NASHVILLE, Tenn. ⏤ At 36 years old, RB Adrian Peterson isn’t going to be a world-beater for the Tennessee Titans in the absence of injured superstar Derrick Henry.

Peterson won’t replace Henry’s unprecedented production, workload or impact on defenses’ alignment. He may not even come close, considering how otherworldly Henry was for Tennessee during the first eight games of the 2021 season.

“Derrick is a guy that I had as a frontrunner for MVP,” Peterson said. “To sit here and say that one back can replace him, that would be saying a lot.”

What Peterson can do for the Titans, however, is provide them with a player through whom they can continue to execute their offensive identity, and it’s hard to overstate the importance of that.


Since the news of Henry’s long-term foot injury, virtually every Titans coach and offensive player has pronounced the need for the team to avoid re-inventing the wheel, schematically, nine weeks into the season.

“We are going to continue to run the ball with whoever is in there. We will run our offense,” head coach Mike Vrabel said. “I don’t think anybody wants to sit there and drop back and throw it 45 times a game.”

On the surface, that would appear a difficult goal to achieve, since Henry was such a major part of the Titans’ offense over the first half of the season⏤averaging over 27 carries per game.

The addition of Peterson, though, makes that goal far more practical.

While far from a one-to-one replacement, especially at his age, Peterson is a stylistically similar player to Henry.

He is a big, physical runner who can handle a heavy load. He can make plays both with his burst to the outside and his ability to push the pile up the middle.

“Anytime you’re looking to add somebody when somebody else goes down, you’re hoping to not have to come too far off of your identity,” Titans offensive coordinator Todd Downing said.

“With Adrian, I think it’s just a side bonus that he’s had some success in some similar schemes. He is a very talented player to be able to add at this juncture in the season.”



Peterson will allow the Titans not only to continue playing a hard-nosed, physical brand of offense but also to attack defenses similarly to how they did with Henry.

Ever since Ryan Tannehill took over as the team’s starting quarterback in 2019, the Titans’ offense has been largely predicated on an often explosive running game that sets up very effective play-action shots down the field.

Thanks to the addition of Peterson, that can remain Tennessee’s bread and butter.

And while Peterson won’t be able to match Henry’s elite homerun ability⏤though he certainly would’ve if this signing had occurred 8-10 years ago⏤he will be able to more-than-adequately execute the same types of plays on which Henry was successful.

“Just watching them, you see inside zone, outside zone, of course, ISO, and those are all things that I’ve had success with,” Peterson said.

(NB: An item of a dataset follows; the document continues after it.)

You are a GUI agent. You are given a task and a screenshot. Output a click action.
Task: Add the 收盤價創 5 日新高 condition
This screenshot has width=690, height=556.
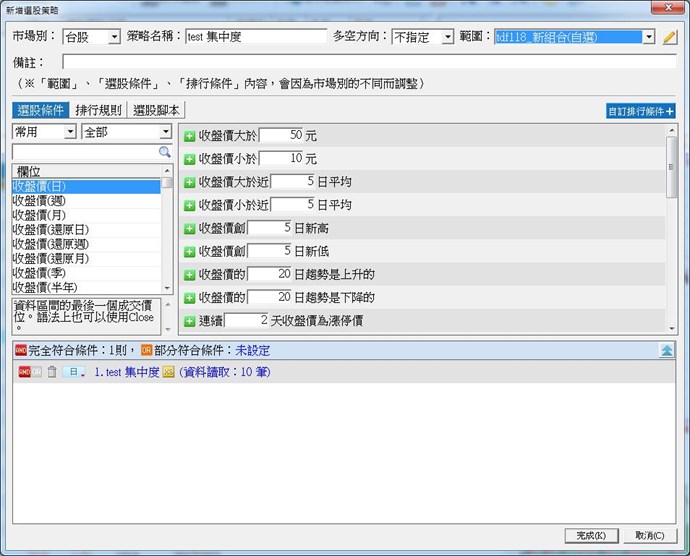coord(189,227)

The Titans don’t need Peterson to reproduce what Henry does for them when healthy. If they did, they would be out of luck.

Henry is a rare talent and, though Peterson also was a rare talent in his heyday, there’s a reason he was on the street and available two months into the season.

Rather, Tennessee merely needs Peterson to rely on his offensive line and be an efficient runner. It will be mission accomplished if he can do that.

“Derrick is extremely talented and has a rare ability, but if we are able to create space upfront and block physically on the outside with our wide receivers, then we are going to be in good shape,” Tannehill said.